TEXT SECTION:

***

I have found that when we restrict too much and apply too many rules to our eating that it generally back-fires, goes wrong and deflates our discipline at some point. So I’m no great fan of restriction as a result. Instead. I find that if you plan, every day, to eat three meals (not five, not two, not none) you are significantly less at risk of falling off the bandwagon and considerably more likely to get consistent weight-loss and health improvement results. Fast overnight every night (this is hardly ground-breaking stuff) by having a cut-off point for calories after dinner every evening.Many of us tend to sneak calories past our lips, often not planning to or acknowledging that we have, most evenings, from crackers and a glass of wine, to left-over chocolate to whatever is in the fridge.
So how about this?

***

WHAT TO WORK ON:
(A) List every food or drink that the passage on eating habits above gives as an example of what people sneak in during the evening.
(B) Resume the passage on eating habits above, starting right after its last sentence.

Stored items:
***

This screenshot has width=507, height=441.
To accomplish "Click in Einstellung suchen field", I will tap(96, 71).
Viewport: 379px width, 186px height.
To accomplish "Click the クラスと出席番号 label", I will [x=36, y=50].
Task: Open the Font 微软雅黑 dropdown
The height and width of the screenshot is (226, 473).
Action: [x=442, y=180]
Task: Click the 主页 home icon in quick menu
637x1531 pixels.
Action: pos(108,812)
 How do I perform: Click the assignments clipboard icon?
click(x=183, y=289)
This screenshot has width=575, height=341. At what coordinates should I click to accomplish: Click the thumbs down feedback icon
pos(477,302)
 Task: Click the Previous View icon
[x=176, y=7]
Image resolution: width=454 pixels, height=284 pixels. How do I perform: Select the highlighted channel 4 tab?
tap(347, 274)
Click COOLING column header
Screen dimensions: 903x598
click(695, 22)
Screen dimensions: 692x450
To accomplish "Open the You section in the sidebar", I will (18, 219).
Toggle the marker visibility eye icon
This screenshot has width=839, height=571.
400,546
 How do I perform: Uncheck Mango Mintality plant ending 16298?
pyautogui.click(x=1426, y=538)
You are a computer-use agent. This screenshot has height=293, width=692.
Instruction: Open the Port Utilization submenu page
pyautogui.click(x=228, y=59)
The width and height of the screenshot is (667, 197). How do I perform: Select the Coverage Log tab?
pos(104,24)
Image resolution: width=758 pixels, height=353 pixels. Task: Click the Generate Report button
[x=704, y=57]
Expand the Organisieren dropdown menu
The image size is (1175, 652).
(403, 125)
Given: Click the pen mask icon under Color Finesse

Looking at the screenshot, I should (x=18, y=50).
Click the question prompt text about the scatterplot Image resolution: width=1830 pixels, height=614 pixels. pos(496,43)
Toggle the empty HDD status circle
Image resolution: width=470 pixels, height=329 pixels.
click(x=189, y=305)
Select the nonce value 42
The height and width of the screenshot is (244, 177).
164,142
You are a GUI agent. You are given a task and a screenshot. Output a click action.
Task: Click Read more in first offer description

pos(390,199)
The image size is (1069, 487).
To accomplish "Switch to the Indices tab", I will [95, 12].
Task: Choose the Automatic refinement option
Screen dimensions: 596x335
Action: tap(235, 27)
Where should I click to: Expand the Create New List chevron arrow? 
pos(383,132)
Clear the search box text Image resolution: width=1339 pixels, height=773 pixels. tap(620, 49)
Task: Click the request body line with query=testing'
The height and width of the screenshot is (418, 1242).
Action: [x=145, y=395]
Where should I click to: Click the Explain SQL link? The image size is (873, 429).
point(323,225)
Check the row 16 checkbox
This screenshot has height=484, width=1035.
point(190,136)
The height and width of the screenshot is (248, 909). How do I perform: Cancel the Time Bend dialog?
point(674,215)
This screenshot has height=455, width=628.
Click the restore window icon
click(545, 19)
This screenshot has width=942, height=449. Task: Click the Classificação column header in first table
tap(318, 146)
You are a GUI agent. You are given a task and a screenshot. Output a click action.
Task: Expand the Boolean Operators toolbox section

***

YOUR WRITTEN ANSWERS:
(A) crackers, a glass of wine, left-over chocolate, whatever is in the fridge

(B)
Try to switch up your eating, so starkly, for three days, that you essentially shock your metabolism, your emotions and your digestive system into submission. Yes, fast, for a day, two or even three (with soups, water & teas) to kick-start your new relationship with food, but back it up with an understanding of what’s going on and a vision for long-term healthy eating.
Understand that you are aiming to give your body some down-time, to digest, rest and repair, daily. What it does in the immediate is it stops triggering the release of insulin, among many other hormones, to stabilize blood glucose and use it for energy expenditure, along with the tri-glycerides (fats) in your blood stream. Rather than constantly increasing the load, you begin to ease it, use it and deplete it. In the longer-term, you are setting yourself up to have a consistent intake of calories from fats, carbohydrate and protein to feed your body adequately over the course of your planned three meals every day, not trigger storage of excess calories. You also enjoy the enormous bonus that is finding ease around hunger and fullness again. These are significant effects, that severe restriction does not provide.
What works best?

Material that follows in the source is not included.